🤖 AI Summary
This work addresses the limitations of current AI-based mental health assessments, which rely on aggregate metrics and fail to capture fine-grained failure modes—particularly in high-risk psychological states such as suicidal ideation—and lack dynamic risk awareness across multi-turn conversations. To bridge this gap, we introduce MHDash, the first open-source evaluation platform tailored for mental health AI systems. MHDash integrates multidimensional human annotations (covering concern type, risk severity, and conversational intent), simulated multi-turn dialogues, and benchmark comparisons against baseline models.

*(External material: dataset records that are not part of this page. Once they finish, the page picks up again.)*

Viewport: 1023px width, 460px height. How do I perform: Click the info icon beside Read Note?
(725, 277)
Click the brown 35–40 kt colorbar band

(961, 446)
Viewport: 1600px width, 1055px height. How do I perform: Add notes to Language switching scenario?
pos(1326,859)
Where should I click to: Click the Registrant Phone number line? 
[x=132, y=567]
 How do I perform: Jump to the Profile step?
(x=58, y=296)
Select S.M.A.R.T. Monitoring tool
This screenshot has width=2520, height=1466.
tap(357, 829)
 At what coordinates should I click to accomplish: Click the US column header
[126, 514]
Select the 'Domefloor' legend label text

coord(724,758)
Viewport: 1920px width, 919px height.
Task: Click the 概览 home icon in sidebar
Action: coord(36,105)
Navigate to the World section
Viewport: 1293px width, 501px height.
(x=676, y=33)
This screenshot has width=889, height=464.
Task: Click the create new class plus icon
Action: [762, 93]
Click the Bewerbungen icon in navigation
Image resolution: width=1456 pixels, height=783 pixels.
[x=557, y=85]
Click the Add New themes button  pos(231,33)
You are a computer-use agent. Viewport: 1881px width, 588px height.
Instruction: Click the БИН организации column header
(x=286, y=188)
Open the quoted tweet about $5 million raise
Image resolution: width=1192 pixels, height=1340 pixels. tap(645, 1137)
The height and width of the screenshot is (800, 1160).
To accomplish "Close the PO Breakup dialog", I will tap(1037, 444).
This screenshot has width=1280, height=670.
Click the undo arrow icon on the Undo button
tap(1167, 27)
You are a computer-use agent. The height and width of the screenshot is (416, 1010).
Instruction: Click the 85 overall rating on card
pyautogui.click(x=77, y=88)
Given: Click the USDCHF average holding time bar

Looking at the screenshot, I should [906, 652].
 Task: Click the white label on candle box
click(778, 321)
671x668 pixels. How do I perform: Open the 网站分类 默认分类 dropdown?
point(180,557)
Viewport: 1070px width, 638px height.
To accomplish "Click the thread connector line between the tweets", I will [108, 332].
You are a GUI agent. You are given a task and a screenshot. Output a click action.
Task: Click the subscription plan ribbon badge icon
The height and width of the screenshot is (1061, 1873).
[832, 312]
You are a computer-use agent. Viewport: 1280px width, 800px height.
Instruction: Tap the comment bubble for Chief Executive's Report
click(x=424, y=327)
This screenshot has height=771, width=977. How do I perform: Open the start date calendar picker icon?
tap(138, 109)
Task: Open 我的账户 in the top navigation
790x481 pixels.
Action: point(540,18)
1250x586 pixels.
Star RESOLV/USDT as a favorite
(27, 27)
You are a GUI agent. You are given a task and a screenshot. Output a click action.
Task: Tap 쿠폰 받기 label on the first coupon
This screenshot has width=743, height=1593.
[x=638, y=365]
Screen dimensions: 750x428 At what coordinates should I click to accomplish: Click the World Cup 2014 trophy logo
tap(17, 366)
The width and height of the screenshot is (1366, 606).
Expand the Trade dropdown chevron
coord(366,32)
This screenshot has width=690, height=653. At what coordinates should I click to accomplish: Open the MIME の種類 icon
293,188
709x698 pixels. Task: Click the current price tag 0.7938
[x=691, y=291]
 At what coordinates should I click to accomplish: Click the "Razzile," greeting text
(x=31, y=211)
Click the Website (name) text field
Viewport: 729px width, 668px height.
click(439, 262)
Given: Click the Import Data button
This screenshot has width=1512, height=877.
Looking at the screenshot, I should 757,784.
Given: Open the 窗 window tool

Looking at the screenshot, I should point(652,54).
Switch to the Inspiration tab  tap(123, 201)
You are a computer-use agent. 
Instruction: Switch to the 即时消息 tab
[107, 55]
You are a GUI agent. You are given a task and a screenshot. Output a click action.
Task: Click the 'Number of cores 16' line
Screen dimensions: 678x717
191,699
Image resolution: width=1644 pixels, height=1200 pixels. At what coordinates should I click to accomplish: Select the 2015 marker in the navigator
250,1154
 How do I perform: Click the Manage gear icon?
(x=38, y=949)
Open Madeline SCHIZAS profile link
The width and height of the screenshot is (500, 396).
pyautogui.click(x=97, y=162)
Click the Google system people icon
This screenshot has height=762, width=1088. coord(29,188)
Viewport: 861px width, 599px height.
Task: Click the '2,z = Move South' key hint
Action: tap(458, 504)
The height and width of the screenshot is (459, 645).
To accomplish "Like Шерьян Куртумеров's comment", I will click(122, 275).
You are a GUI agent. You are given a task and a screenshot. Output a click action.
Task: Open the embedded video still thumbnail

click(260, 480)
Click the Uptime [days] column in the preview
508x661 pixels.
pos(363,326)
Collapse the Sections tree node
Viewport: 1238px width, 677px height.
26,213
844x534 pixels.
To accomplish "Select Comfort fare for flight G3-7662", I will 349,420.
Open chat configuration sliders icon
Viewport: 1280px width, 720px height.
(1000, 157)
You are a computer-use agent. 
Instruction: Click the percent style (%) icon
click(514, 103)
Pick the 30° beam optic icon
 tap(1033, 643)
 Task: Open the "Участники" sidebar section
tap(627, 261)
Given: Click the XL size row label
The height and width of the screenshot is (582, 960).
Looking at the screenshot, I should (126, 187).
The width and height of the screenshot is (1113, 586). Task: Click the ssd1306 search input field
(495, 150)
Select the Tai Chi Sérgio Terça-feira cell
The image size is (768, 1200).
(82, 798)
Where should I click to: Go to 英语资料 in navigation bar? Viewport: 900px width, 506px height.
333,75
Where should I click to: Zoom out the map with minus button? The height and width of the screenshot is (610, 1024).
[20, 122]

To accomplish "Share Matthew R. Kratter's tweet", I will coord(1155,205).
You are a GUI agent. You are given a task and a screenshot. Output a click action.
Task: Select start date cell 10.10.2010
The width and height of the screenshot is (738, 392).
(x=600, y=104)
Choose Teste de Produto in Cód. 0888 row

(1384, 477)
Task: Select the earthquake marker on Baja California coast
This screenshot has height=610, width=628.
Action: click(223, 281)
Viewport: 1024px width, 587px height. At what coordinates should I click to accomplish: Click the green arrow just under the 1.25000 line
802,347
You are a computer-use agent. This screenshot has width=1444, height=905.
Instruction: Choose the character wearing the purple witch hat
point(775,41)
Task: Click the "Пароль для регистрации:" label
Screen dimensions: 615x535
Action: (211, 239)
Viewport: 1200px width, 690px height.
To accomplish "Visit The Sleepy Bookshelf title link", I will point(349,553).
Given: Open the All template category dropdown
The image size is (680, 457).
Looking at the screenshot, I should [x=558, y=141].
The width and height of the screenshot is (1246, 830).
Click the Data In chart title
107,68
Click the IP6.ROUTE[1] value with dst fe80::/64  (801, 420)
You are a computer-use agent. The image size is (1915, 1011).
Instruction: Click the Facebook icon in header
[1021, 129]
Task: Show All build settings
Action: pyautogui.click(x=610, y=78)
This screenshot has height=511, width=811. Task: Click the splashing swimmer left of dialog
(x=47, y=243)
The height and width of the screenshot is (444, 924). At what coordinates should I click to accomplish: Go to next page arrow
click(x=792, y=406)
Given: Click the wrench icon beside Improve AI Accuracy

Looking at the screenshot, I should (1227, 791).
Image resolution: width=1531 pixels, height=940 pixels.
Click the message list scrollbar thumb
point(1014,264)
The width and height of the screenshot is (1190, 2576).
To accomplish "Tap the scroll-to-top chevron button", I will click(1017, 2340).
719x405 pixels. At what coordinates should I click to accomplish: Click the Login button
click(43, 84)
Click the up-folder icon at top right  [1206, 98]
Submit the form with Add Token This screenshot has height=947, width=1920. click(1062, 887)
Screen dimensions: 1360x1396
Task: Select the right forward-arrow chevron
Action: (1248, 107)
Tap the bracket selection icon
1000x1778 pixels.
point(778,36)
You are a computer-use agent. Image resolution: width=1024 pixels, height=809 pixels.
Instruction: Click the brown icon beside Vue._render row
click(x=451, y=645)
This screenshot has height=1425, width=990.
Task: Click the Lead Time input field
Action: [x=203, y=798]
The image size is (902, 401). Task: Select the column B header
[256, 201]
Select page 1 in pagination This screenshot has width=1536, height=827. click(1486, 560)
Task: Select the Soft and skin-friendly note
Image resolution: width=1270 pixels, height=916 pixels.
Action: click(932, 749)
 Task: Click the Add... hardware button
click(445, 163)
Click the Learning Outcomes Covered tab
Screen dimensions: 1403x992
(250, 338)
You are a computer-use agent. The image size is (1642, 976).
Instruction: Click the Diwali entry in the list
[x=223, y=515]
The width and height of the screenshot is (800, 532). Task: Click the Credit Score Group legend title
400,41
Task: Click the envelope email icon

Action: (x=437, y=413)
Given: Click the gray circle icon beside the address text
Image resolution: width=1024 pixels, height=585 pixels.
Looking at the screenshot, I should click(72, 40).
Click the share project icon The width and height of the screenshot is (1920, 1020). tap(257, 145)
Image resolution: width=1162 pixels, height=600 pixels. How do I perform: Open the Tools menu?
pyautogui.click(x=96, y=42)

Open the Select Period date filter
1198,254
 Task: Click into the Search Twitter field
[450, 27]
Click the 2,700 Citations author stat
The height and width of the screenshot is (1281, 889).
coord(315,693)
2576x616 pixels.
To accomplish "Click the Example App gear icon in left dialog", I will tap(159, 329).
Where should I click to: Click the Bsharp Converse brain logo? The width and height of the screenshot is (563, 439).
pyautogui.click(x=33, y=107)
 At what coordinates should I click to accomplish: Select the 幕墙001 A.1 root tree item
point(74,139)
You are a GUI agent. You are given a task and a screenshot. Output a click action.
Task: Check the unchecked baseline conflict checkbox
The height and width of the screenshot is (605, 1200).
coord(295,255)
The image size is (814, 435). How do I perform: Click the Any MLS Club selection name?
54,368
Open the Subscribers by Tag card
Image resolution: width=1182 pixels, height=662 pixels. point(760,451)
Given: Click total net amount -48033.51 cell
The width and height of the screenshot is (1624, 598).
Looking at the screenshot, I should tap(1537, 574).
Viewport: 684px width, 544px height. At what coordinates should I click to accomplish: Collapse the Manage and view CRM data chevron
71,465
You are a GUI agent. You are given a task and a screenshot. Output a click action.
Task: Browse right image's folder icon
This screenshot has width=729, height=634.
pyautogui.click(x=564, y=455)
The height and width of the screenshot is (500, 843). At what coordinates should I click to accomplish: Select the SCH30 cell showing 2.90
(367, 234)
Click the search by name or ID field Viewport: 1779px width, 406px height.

Our framework enables, for the first time, risk-sensitive, fine-grained auditing, revealing that while mainstream large language models exhibit comparable overall performance, they differ significantly in false-negative rates under high-risk conditions—a disparity that further widens during extended interactions—thereby exposing the inadequacy of conventional evaluation paradigms.
📝 Abstract
Large language models (LLMs) are increasingly applied in mental health support systems, where reliable recognition of high-risk states such as suicidal ideation and self-harm is safety-critical. However, existing evaluations primarily rely on aggregate performance metrics, which often obscure risk-specific failure modes and provide limited insight into model behavior in realistic, multi-turn interactions. We present MHDash, an open-source platform designed to support the development, evaluation, and auditing of AI systems for mental health applications. MHDash integrates data collection, structured annotation, multi-turn dialogue generation, and baseline evaluation into a unified pipeline. The platform supports annotations across multiple dimensions, including Concern Type, Risk Level, and Dialogue Intent, enabling fine-grained and risk-aware analysis. Our results reveal several key findings: (i) simple baselines and advanced LLM APIs exhibit comparable overall accuracy yet diverge significantly on high-risk cases; (ii) some LLMs maintain consistent ordinal severity ranking while failing absolute risk classification, whereas others achieve reasonable aggregate scores but suffer from high false negative rates on severe categories; and (iii) performance gaps are amplified in multi-turn dialogues, where risk signals emerge gradually. These observations demonstrate that conventional benchmarks are insufficient for safety-critical mental health settings. By releasing MHDash as an open platform, we aim to promote reproducible research, transparent evaluation, and safety-aligned development of AI systems for mental health support.